Потом я была в Барселоне на механической коляске. Там доступная среда. Большинство кафешек оборудованы туалетом для маломобильных граждан. Не надо даже думать о том, сможешь ли ты в этом кафе в туалет сходить, руки помыть, ты туда сходишь, потому что там — это норма. Пандус для них — это норма. В Берлине хорошо в плане транспортной развязки, и весь транспорт доступен. Там нет проблем с подземными переходами. И это столица Германии! А у нас в Москве всё из-за того, что правительству надо проехать по правительственной трассе и перекрыть все дороги, а люди должны ходить под землёй.
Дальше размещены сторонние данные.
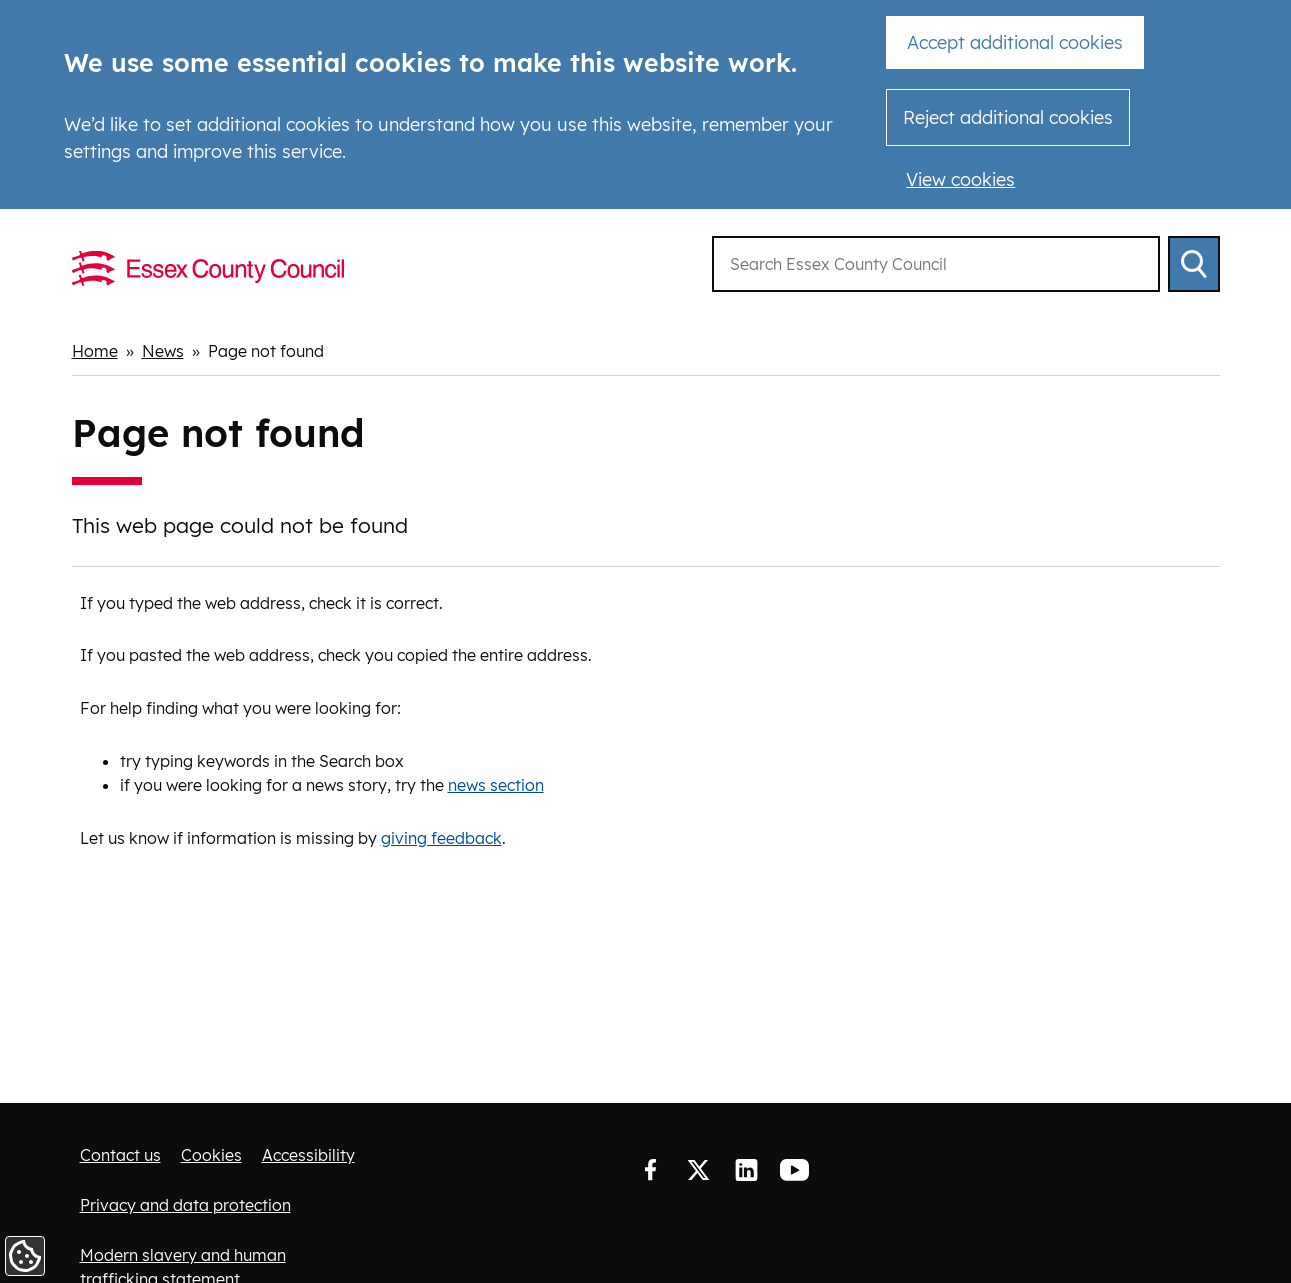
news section (496, 785)
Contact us (120, 1155)
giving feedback (441, 838)
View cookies (960, 179)
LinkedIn (746, 1171)
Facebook (650, 1171)
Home (95, 351)
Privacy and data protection (185, 1205)
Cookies (211, 1155)
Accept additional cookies (1015, 42)
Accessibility (308, 1155)
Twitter (698, 1171)
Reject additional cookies (1008, 117)
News (163, 351)
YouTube (794, 1171)
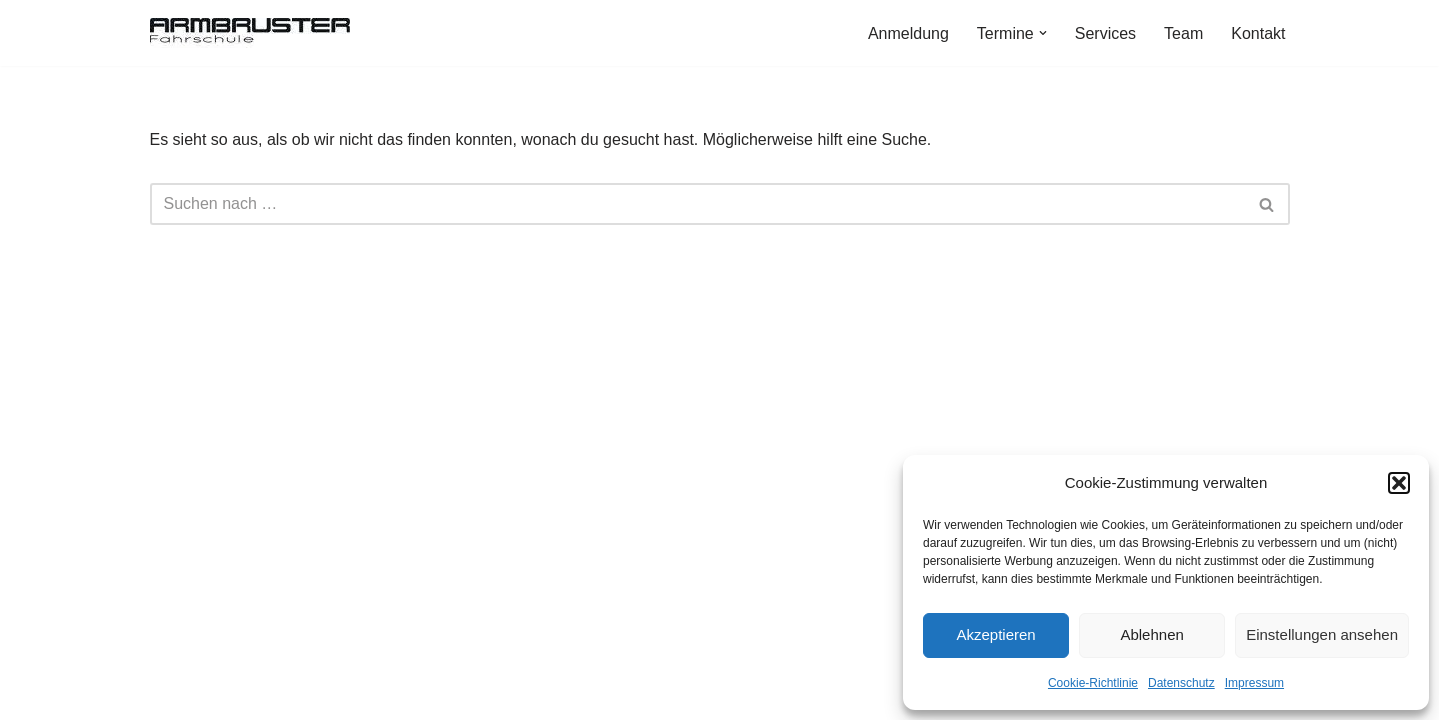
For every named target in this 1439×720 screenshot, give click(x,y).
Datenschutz (1181, 683)
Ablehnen (1151, 634)
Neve (168, 694)
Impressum (1254, 683)
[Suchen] (697, 204)
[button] (1399, 483)
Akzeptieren (995, 634)
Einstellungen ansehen (1322, 634)
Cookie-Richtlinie (1093, 683)
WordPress (351, 694)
Там такого нет. Там ты ходишь по одному уровню и везде очень удобно передвигаться. Мы с сестрой в день проходили по 16 км..
Мне кажется, что России надо, в целом, стремиться к такому. Но с нынешней социальной политикой это невозможно. О том, что происходит в регионах, я даже думать не хочу. Потому что там людям приходится даже не выживать, а просто находиться на грани жизни. Когда ты вообще не можешь выйти из дома или 5 лет ждёшь переселения в новостройку, в которой зачем-то сделали первый этаж с пандусом, а ведь могли бы построить полноценное социальное жилье с входной группой на уровне дороги. Плохо у нас с инфраструктурой. В Европе намного лучше. Но я знаю, что там за это боролись. В Швеции шла реальная борьба за сопровождаемое проживание, люди протестовали, выходили с плакатами. Знаю, что в Америке, начиная с конца 60-х годов XX века, люди с инвалидностью прямо ложились на ступеньки у правительственных зданий для того, чтобы их услышали. Не знаю будут ли у нас такие протесты. Это очень сложно. Я сама, например, не чувствую, что у меня есть силы на такое сопротивление.